Deep Brain Stimulation Surgery Lets Teen Walk and Run

By Katrina Dupins

Before the brain surgery, Darius was hardly able to walk.

Darius Hoppis, 15, has a neurological disorder called dystonia. Thanks to deep brain stimulation surgery, he can walk again and plays basketball on his high school team.

Darius Hoppis, 15, has a neurological disorder called dystonia. Thanks to deep brain stimulation surgery, he can walk again and plays basketball on his high school team.

Now Darius is a warrior — a Western Grove Warrior where he’s not only able to walk, but runs and plays post for his junior high basketball team.

Darius’ transformation came after he underwent a procedure known as deep brain stimulation, performed by Petersen, associate professor in the UAMS College of Medicine’s Department of Neurosurgery. He is the first child to receive this type of surgery at UAMS.

Darius has a neurological disorder called dystonia. His mother, Rena Hoppis, said before age 6 he was walking, talking and behaving like any other child his age.

“We first noticed the problem at a T-Ball game,” Rena Hoppis said. “He told us his foot hurt. We went and got him new cleats because we thought that was the problem.”

UAMS neurosurgeon Erika Petersen, M.D. , demonstrates how she put the electrodes into Darius' brain during surgery.

UAMS neurosurgeon Erika Petersen, M.D. , demonstrates how she put the electrodes into the brain during surgery.

It wasn’t long before Darius’ parents knew that the problem was not his shoes.

“He would walk fine. But when he ran, his left foot would turn inward,” Hoppis said.

They took Darius to his primary care physician, who thought he had scoliosis. Darius was referred to Arkansas Children’s Hospital. There, doctors determined he did not have scoliosis.

Four months later the movement disorder started to affect his arms and hands. Doctors did further testing and determined Darius had dystonia.

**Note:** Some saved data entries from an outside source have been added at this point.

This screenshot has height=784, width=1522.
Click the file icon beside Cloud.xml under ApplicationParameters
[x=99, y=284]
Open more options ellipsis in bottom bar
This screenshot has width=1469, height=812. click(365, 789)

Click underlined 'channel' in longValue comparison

Darius began treatments including physical therapy, occupational therapy and Botox injections in his leg and arm. By this time he was wearing a leg brace and was no longer able to speak.

“Darius and his family worked a while with many types of treatments,” Petersen said. “After trying almost everything, they began to consider the idea of deep brain stimulation surgery.”

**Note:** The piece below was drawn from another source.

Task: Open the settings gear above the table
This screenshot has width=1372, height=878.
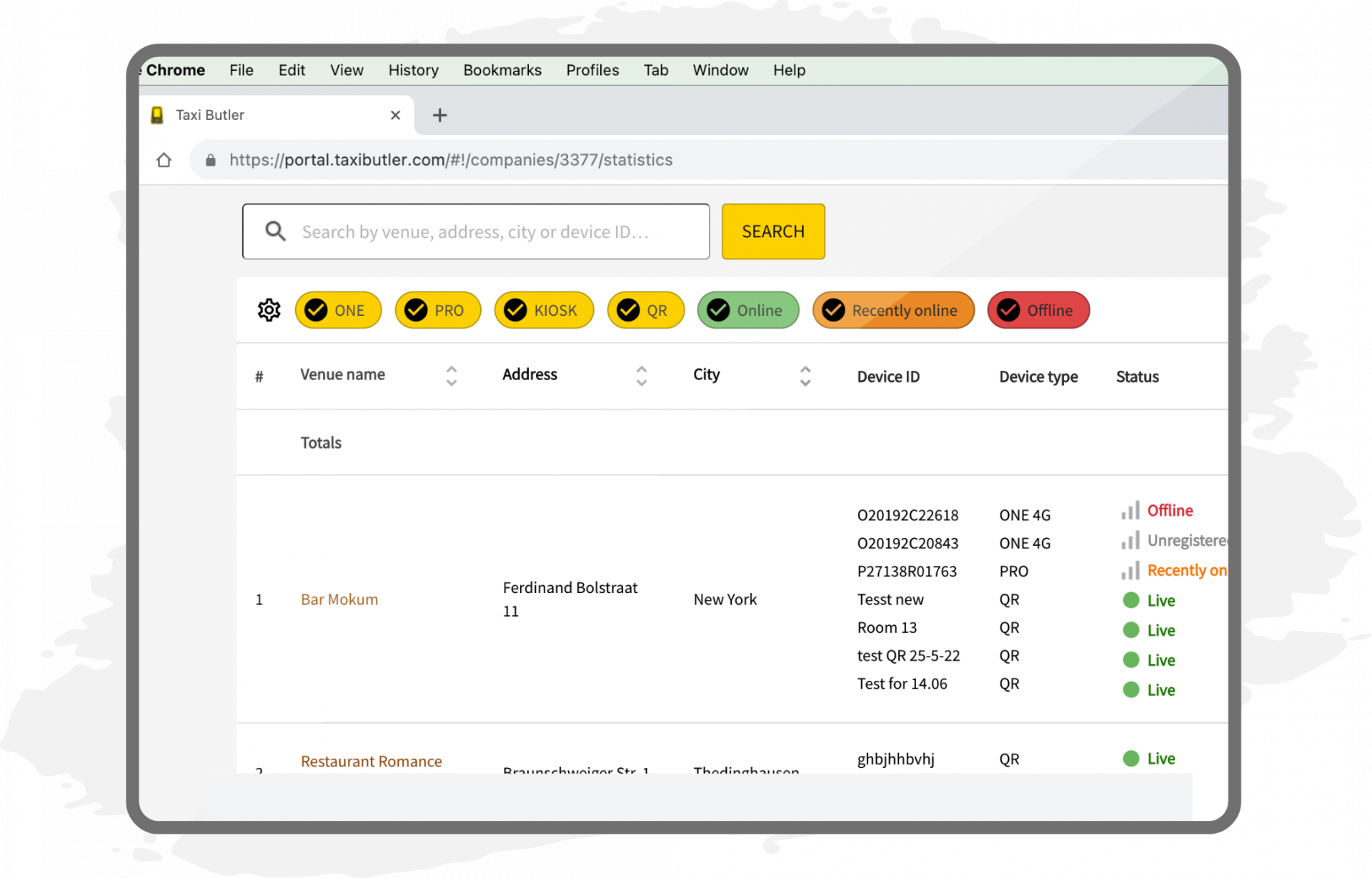Action: coord(269,310)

Deep brain stimulation involves surgically implanting small electrodes that are connected to a pulse generator into specific regions of the brain that control movement.

A multi-disciplinary team evaluated Darius’ condition to determine if surgery would be the best option for the then 11-year-old boy.

Darius Hoppis with his parents, Corey and Rena, and his surgeon Erika Petersen, M.D.

Darius Hoppis with his parents, Corey and Rena, and his surgeon Erika Petersen, M.D.

The team involved his neurologist Walter Metzer, M.D., professor in the UAMS College of Medicine’s Department of Neurology; Petersen; UAMS imaging experts and a neuropsychology team through the Walker Family Clinic at UAMS’ Psychiatric Research Institute.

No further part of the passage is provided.